▶ Task list:
1. In the BAG3 article, swap "muscular dystrophy" for "muscle wasting" and reproduce the part starting with "They hope it" and going on through "BAG3 knockout mice.".
2. Answer these questions from the BAG3 article:
(a) In which journal and which issue did the researchers report the finding?
(b) How many members of the BAG family was Dr. Takayama the first to clone?
(c) Which protein do the BAG proteins help regulate?
3. List every disease that the BAG3 article names as characterized by muscle atrophy.

▶ Given passage:
Muscle cells self-destruct rather than grow with use
Muscle cells that should grow stronger with use instead self-destruct when a protein called BAG3 isn't around, researchers have shown.
Mice missing BAG3 seem fine at birth, but when they start using their muscles to breathe and stand, muscle cells rapidly degenerate and cannot regenerate, says Dr. Shinichi Takayama, cell and molecular biologist at the Medical College of Georgia.
The finding illustrates BAG3's importance in maintaining mature skeletal muscle, researchers say in the September issue of the American Journal of Pathology.
They hope it will lead to prevention of muscle atrophy that characterizes diseases such as muscular dystrophy, heart failure and a lesser-known condition called myofibril myopathy, which affects the tiniest muscle fibers. Dr. Takayama believes his BAG3 knockout is a model for the worst case of this rare disease.
"Basically we think that the degeneration starts because of usage of muscles, which should make them stronger," Dr. Takayama says. Instead, cells previously dormant in utero start dying. "They cannot breathe, they cannot use their muscles and they die quickly," he says of BAG3 knockout mice.
"When a muscle contraction happens, cytoskeletal degeneration occurs naturally," he says. Interestingly, degeneration normally stimulates regeneration, but not in these mice. Instead cells take another option: when they can't be fixed, they kill themselves.
This mass suicide in the absence of BAG3 is not a huge surprise. Dr. Takayama, the first to clone five members of the BAG family, says the proteins help regulate heat shock protein 70, which helps other proteins fold and function properly. The BAG family also has an anti-death function called antiapoptosis. Dr. Takayama is still dissecting the relationship between the anti-death function and BAG's regulatory role with the heat shock protein. "If protein folding is not happening to a cell, that cell should die, so I think the two functions are related," he says.

▶ Records:
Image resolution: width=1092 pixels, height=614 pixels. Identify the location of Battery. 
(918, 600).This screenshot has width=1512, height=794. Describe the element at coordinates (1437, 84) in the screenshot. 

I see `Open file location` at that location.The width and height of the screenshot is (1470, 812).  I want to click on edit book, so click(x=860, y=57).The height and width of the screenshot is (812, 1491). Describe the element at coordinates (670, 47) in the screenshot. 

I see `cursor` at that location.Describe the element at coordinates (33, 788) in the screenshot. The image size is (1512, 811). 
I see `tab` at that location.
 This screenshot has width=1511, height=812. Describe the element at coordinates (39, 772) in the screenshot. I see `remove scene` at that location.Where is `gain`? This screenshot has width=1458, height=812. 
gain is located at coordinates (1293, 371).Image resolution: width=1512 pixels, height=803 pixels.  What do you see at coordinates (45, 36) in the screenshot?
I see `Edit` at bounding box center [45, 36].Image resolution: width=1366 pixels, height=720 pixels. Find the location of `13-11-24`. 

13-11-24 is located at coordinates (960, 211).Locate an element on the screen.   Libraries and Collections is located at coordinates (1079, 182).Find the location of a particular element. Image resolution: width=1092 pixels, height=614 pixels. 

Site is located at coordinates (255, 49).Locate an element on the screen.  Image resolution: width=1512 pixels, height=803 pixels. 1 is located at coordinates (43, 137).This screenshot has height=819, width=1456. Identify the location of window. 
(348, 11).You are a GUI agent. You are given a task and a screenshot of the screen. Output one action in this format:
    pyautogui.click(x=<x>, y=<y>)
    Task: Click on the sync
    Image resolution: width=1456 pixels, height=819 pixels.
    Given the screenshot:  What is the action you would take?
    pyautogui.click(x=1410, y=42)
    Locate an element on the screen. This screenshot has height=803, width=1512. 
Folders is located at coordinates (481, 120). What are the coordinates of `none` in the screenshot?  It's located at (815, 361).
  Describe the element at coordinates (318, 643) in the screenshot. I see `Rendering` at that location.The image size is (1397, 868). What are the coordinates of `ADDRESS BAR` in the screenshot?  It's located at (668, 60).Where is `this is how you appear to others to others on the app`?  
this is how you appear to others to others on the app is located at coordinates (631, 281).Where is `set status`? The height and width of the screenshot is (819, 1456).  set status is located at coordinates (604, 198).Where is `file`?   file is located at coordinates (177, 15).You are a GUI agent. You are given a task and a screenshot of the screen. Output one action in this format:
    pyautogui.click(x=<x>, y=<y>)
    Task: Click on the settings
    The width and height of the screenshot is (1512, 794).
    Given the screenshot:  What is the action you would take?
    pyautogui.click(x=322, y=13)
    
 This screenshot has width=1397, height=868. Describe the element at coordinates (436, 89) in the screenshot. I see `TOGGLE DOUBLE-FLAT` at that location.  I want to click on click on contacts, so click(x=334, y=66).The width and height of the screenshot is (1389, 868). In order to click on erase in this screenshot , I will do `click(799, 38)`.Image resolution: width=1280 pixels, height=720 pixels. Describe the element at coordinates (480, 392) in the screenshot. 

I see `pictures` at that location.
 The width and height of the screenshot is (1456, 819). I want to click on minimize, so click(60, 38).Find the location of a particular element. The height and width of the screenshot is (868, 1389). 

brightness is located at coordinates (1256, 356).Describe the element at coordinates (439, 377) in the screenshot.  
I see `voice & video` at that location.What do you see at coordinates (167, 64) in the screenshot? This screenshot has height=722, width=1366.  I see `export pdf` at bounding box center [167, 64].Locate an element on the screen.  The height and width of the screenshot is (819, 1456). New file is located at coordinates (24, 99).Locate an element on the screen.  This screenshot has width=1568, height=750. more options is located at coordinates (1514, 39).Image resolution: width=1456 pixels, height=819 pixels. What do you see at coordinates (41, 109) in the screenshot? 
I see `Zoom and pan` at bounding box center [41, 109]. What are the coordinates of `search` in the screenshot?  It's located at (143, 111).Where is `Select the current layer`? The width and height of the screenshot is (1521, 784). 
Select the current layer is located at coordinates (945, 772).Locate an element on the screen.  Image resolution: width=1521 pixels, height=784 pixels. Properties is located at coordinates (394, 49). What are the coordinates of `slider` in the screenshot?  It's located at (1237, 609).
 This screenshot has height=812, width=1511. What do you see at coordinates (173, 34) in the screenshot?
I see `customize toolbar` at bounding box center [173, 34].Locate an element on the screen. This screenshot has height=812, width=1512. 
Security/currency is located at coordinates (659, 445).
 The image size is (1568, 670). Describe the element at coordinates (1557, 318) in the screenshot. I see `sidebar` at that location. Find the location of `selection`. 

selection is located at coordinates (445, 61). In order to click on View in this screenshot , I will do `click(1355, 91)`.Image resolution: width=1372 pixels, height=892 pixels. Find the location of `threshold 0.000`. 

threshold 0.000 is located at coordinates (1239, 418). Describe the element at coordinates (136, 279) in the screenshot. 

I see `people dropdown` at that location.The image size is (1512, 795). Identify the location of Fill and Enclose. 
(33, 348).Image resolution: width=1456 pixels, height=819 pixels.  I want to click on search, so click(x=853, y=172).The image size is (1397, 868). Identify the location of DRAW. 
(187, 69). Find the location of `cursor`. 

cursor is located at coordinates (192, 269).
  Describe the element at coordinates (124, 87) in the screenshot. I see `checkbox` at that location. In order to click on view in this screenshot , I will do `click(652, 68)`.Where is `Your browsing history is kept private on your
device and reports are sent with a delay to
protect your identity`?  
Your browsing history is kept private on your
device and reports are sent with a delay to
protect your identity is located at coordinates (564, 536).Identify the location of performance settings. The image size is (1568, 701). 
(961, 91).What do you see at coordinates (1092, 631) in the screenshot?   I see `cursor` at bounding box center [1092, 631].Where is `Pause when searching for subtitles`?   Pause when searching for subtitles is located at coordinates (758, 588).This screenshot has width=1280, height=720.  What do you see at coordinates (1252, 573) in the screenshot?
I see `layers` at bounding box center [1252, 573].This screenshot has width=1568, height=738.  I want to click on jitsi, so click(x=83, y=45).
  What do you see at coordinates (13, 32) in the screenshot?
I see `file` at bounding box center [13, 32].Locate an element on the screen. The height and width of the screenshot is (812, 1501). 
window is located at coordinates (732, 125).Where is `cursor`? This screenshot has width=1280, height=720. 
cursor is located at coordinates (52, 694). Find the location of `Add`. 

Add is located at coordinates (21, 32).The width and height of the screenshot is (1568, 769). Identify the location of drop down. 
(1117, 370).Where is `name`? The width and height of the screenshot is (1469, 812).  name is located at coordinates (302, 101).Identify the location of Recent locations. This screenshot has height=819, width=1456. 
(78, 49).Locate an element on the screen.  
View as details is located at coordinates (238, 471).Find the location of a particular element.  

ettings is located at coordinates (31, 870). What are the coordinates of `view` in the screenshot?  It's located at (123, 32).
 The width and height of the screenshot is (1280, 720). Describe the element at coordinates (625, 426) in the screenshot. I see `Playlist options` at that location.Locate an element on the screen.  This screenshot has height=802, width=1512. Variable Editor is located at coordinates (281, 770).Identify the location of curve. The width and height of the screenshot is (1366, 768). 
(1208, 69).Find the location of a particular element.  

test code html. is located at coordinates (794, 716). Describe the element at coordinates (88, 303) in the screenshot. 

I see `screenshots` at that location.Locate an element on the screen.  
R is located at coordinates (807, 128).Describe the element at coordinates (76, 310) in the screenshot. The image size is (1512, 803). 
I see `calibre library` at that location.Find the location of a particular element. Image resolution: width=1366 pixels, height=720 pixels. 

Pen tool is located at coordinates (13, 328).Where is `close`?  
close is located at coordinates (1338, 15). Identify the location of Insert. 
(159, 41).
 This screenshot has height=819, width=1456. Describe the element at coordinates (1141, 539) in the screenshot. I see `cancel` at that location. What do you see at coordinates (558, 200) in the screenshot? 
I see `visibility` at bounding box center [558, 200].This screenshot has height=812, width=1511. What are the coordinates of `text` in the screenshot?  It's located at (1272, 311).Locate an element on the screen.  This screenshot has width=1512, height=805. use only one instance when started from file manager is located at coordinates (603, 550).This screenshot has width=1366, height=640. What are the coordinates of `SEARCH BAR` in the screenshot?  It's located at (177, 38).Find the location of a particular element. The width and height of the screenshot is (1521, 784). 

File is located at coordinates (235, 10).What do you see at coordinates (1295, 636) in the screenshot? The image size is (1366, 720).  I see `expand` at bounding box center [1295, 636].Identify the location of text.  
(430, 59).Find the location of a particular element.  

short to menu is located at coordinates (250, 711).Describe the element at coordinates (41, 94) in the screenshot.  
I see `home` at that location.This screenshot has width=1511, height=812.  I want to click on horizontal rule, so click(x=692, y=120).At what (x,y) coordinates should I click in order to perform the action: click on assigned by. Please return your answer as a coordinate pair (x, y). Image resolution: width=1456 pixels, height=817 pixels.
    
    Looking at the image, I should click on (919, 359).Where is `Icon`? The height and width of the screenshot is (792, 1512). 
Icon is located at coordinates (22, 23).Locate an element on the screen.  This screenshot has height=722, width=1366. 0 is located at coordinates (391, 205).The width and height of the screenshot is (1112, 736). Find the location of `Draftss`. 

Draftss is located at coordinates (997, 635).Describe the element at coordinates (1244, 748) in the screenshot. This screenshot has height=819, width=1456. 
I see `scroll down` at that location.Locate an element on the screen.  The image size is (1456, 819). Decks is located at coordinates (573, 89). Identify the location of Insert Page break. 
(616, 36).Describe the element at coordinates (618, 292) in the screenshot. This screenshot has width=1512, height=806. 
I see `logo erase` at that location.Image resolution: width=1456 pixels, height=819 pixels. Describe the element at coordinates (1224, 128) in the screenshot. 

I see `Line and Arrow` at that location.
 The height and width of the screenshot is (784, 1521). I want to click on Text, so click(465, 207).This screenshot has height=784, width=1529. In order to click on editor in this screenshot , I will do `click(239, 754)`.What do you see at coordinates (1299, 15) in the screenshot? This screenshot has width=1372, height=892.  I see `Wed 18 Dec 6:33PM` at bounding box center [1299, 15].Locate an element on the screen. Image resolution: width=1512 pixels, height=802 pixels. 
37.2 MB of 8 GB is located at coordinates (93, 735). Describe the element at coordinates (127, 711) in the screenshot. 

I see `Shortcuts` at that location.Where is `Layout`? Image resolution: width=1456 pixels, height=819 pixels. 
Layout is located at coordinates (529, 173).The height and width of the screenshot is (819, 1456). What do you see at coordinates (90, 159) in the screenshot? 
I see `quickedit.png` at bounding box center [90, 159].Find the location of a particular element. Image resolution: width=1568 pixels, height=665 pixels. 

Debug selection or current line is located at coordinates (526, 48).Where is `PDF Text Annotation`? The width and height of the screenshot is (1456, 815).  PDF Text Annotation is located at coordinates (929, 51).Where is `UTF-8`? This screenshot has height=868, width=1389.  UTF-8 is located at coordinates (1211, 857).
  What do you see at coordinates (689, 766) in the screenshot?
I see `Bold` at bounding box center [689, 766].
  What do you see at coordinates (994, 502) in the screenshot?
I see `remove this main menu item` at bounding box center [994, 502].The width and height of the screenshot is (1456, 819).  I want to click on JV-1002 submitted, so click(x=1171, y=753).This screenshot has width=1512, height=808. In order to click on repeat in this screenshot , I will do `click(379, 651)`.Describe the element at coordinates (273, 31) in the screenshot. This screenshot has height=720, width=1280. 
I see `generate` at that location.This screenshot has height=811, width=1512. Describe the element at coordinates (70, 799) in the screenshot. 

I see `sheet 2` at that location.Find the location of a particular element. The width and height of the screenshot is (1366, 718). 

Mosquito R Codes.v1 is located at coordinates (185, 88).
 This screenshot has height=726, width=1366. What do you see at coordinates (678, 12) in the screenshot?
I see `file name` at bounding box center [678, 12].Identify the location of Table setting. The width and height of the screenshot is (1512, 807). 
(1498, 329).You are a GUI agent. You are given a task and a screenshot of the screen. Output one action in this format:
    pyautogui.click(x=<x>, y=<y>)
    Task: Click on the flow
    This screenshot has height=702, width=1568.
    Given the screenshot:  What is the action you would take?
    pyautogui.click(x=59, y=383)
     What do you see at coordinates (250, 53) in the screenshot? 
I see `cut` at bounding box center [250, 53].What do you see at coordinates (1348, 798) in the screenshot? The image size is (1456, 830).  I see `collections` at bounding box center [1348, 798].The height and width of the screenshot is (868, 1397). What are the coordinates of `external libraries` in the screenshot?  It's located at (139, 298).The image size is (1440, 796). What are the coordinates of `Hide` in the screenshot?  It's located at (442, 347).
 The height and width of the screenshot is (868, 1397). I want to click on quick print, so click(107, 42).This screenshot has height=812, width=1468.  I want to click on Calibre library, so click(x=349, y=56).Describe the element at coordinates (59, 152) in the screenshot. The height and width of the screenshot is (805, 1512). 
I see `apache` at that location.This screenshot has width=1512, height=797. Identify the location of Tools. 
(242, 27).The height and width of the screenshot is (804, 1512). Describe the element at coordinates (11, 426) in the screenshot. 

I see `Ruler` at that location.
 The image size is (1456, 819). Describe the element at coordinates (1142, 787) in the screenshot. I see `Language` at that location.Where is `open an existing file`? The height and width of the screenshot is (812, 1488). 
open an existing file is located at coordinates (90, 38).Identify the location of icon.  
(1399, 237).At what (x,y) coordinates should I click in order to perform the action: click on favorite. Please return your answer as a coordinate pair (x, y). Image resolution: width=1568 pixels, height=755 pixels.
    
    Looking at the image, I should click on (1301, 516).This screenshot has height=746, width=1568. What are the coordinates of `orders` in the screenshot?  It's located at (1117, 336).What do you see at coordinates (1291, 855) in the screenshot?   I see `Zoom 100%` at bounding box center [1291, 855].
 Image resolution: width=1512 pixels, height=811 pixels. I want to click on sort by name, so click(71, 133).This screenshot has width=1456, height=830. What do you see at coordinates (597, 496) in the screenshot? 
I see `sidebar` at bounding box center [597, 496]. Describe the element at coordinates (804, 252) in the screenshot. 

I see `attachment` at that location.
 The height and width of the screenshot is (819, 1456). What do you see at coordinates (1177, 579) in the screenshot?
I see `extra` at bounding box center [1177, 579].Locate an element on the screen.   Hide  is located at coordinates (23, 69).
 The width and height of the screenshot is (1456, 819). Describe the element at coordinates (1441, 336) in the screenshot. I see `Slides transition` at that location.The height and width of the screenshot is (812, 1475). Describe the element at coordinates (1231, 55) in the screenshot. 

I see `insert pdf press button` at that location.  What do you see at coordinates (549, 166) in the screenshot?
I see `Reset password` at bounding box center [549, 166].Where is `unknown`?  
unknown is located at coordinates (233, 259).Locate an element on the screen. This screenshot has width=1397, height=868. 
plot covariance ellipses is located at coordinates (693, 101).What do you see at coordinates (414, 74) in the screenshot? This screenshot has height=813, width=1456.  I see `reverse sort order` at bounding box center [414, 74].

▶ Task-by-task solutions:
1.
They hope it will lead to prevention of muscle atrophy that characterizes diseases such as muscle wasting, heart failure and a lesser-known condition called myofibril myopathy, which affects the tiniest muscle fibers. Dr. Takayama believes his BAG3 knockout is a model for the worst case of this rare disease.
"Basically we think that the degeneration starts because of usage of muscles, which should make them stronger," Dr. Takayama says. Instead, cells previously dormant in utero start dying. "They cannot breathe, they cannot use their muscles and they die quickly," he says of BAG3 knockout mice.

2.
(a) The September issue of the American Journal of Pathology.
(b) Five.
(c) Heat shock protein 70.

3. Muscular dystrophy, heart failure, and myofibril myopathy.